## [DESCRIPTION OF THE TASK]
Please copy the entries below word for word, from the line containing "How do I perform: Click the comments" through the line containing "I will point(455,294).", including both of those lines.

Part of a data file:
○ ○ ○
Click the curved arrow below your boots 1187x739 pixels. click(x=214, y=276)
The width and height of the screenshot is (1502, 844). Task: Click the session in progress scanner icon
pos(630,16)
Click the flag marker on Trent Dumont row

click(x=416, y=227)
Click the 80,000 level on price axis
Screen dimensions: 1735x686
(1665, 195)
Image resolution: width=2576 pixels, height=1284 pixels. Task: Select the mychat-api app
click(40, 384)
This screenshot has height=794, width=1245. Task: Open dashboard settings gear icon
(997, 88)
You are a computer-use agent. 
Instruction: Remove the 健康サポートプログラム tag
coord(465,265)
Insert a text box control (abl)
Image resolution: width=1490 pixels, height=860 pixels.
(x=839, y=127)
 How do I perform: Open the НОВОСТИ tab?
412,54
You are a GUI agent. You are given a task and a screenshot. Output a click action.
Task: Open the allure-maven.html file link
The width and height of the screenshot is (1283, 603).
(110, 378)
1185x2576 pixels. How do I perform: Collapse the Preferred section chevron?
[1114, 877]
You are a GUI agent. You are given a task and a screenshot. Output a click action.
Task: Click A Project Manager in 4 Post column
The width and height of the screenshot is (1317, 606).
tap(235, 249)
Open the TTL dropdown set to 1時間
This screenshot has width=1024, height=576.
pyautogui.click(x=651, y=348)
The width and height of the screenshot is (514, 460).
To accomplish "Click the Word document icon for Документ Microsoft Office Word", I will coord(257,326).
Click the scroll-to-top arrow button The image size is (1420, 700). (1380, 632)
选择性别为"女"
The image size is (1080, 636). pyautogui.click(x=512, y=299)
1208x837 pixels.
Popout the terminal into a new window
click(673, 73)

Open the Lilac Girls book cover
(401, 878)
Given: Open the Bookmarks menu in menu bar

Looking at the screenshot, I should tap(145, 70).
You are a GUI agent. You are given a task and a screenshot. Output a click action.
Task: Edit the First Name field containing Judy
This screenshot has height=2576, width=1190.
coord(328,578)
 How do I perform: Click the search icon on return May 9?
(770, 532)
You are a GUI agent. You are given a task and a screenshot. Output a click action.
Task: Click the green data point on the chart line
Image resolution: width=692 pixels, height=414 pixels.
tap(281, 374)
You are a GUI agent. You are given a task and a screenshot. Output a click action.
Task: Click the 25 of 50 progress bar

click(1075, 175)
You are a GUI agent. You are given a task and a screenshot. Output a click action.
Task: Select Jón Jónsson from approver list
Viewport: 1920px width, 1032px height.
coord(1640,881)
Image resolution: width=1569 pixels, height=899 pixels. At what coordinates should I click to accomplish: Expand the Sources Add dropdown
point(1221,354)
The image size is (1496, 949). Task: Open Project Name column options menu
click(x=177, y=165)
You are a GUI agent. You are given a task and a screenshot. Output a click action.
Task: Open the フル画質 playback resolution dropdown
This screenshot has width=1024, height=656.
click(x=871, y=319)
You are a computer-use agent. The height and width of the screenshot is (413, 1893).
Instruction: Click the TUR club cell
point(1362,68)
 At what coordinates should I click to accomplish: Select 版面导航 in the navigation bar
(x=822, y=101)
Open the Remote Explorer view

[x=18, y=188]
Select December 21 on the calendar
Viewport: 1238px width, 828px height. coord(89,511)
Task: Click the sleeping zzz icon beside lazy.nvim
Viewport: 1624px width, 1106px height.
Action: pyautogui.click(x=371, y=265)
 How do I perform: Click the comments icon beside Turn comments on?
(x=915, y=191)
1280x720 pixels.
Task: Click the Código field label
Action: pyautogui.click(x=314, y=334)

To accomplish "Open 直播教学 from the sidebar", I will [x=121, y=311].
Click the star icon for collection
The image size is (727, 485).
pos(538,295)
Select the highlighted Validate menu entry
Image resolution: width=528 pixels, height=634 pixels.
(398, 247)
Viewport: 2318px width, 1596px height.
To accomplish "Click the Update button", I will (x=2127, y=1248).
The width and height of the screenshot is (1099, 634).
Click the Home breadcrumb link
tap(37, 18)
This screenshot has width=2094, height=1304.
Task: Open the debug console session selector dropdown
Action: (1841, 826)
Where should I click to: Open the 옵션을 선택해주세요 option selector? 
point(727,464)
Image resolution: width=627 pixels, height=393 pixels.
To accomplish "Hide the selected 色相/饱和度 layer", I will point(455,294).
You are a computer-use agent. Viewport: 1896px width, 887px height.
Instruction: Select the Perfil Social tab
○ ○ ○
## [RESULT]
 How do I perform: Click the comments icon beside Turn comments on?
(x=915, y=191)
1280x720 pixels.
Task: Click the Código field label
Action: pyautogui.click(x=314, y=334)

To accomplish "Open 直播教学 from the sidebar", I will [x=121, y=311].
Click the star icon for collection
The image size is (727, 485).
pos(538,295)
Select the highlighted Validate menu entry
Image resolution: width=528 pixels, height=634 pixels.
(398, 247)
Viewport: 2318px width, 1596px height.
To accomplish "Click the Update button", I will (x=2127, y=1248).
The width and height of the screenshot is (1099, 634).
Click the Home breadcrumb link
tap(37, 18)
This screenshot has width=2094, height=1304.
Task: Open the debug console session selector dropdown
Action: (1841, 826)
Where should I click to: Open the 옵션을 선택해주세요 option selector? 
point(727,464)
Image resolution: width=627 pixels, height=393 pixels.
To accomplish "Hide the selected 色相/饱和度 layer", I will point(455,294).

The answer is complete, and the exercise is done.